• [Problem]: The answer should consist of the records below, repeated exactly, and no pictures.

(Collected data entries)
'''
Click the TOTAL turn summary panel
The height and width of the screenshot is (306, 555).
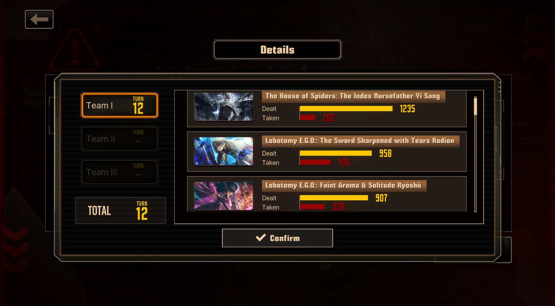121,210
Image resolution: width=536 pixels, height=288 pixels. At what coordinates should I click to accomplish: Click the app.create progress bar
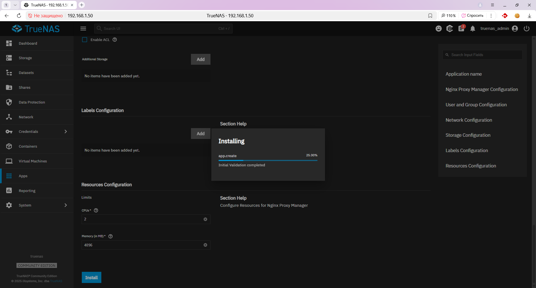[x=268, y=160]
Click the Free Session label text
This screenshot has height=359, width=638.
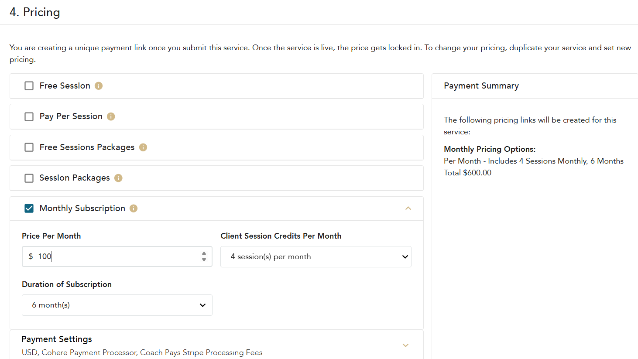point(65,86)
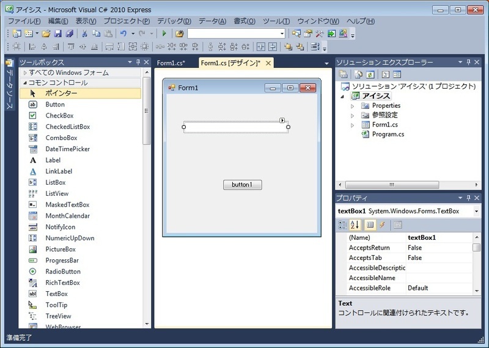The width and height of the screenshot is (489, 348).
Task: Switch to the Form1.cs* code tab
Action: click(x=171, y=63)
'''
• [Solution for this task]:
Click the TOTAL turn summary panel
The height and width of the screenshot is (306, 555).
121,210
Image resolution: width=536 pixels, height=288 pixels. At what coordinates should I click to accomplish: Click the app.create progress bar
[x=268, y=160]
Click the Free Session label text
This screenshot has height=359, width=638.
point(65,86)
The width and height of the screenshot is (489, 348).
Task: Switch to the Form1.cs* code tab
Action: click(x=171, y=63)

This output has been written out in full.